[Source data]

+ + + + + + +

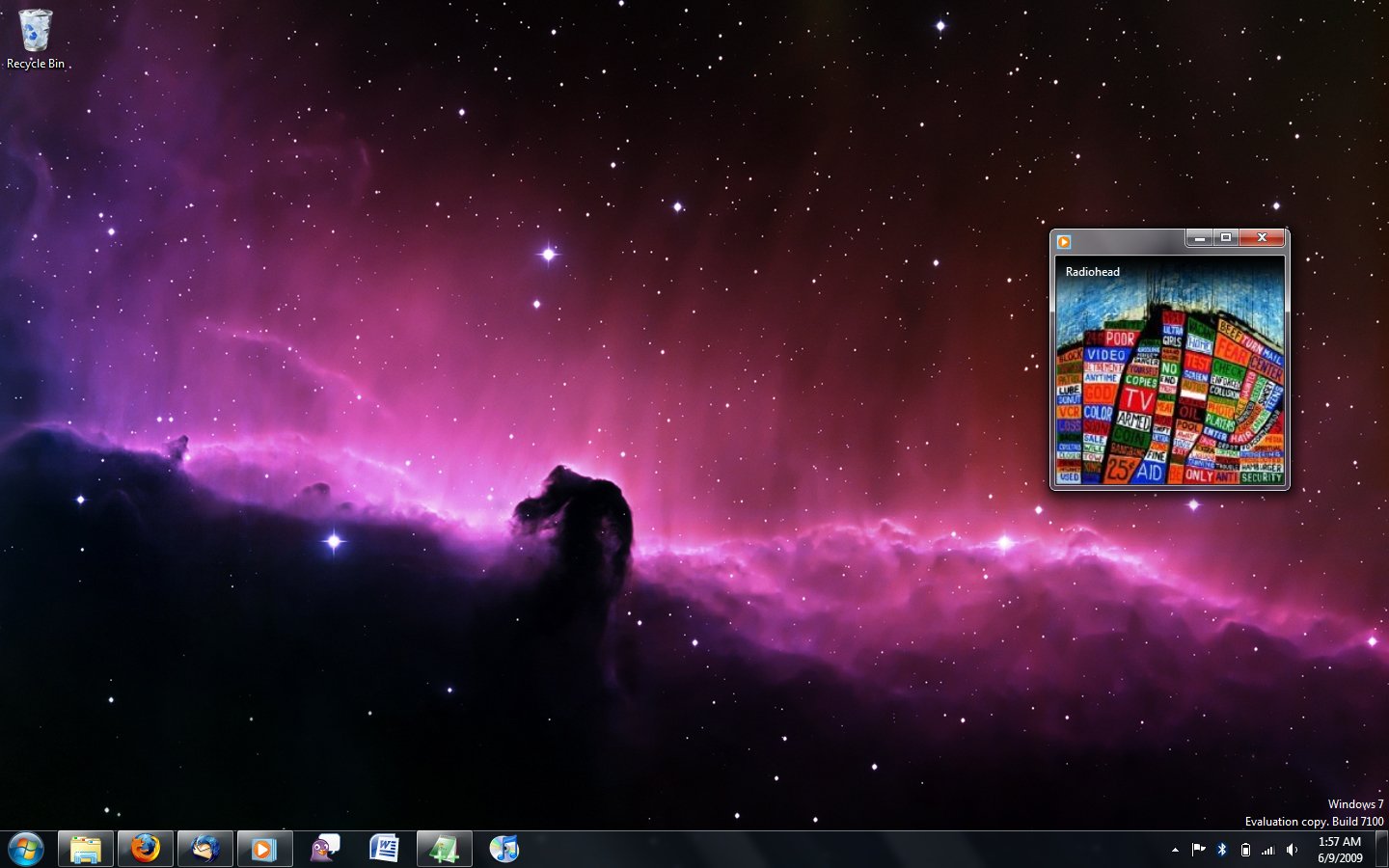
Task: Launch Pidgin messenger from the taskbar
Action: [324, 850]
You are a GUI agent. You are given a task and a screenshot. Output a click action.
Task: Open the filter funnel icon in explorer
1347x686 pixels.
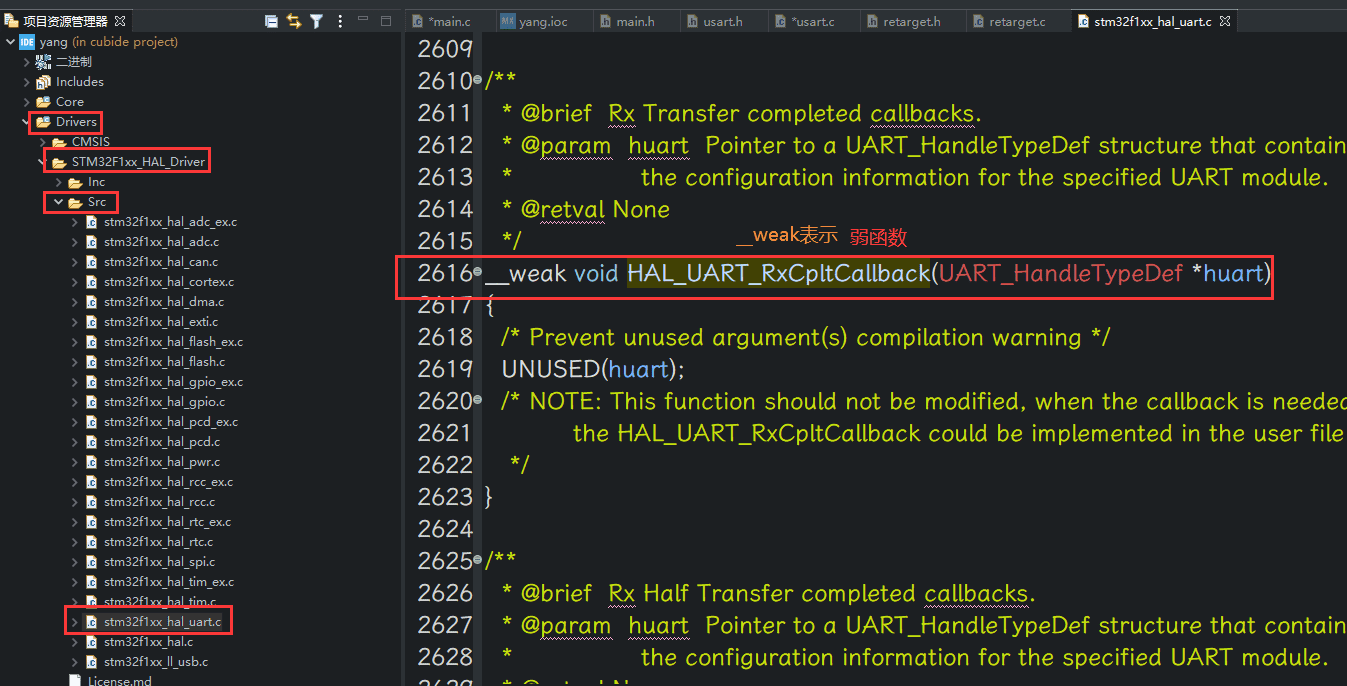click(x=316, y=21)
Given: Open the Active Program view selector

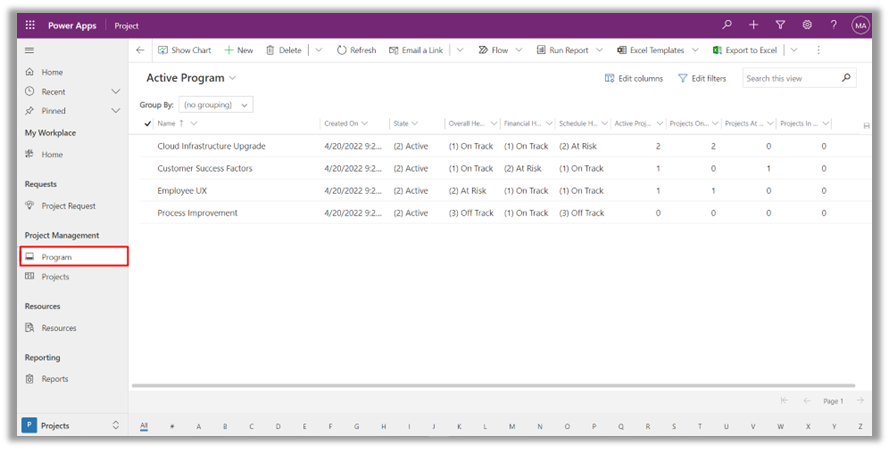Looking at the screenshot, I should pos(191,78).
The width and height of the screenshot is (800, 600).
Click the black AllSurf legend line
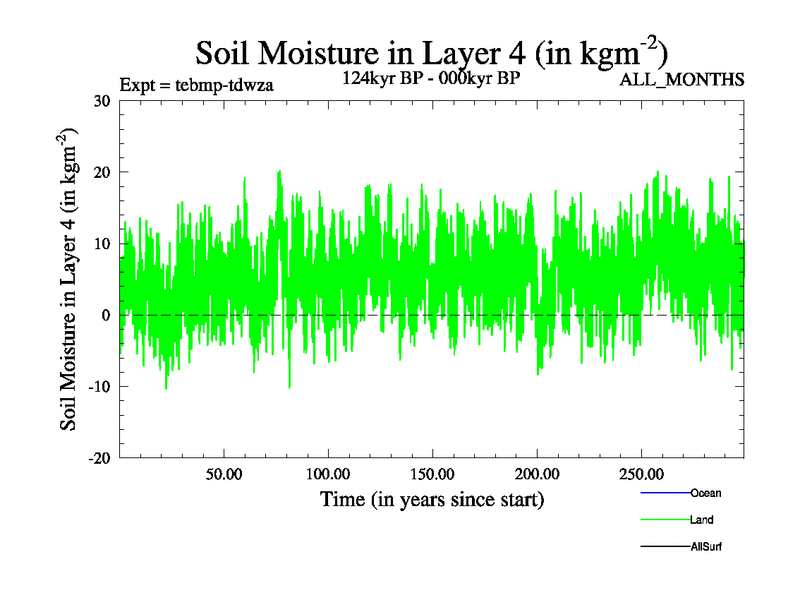click(x=664, y=547)
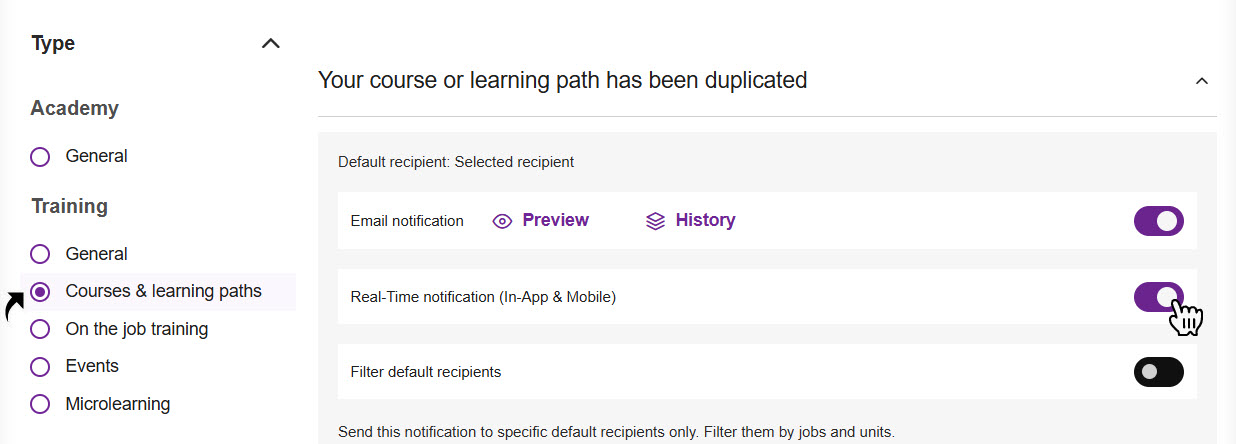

+ + + + + + +

EXERCISE DESCRIPTION: Reproduce the records verbatim from the line containing "The width and" through the end of the records, including that line. Leave the pictures out.

TASK RESPONSE:
The width and height of the screenshot is (800, 600).
Click the black AllSurf legend line
click(x=664, y=547)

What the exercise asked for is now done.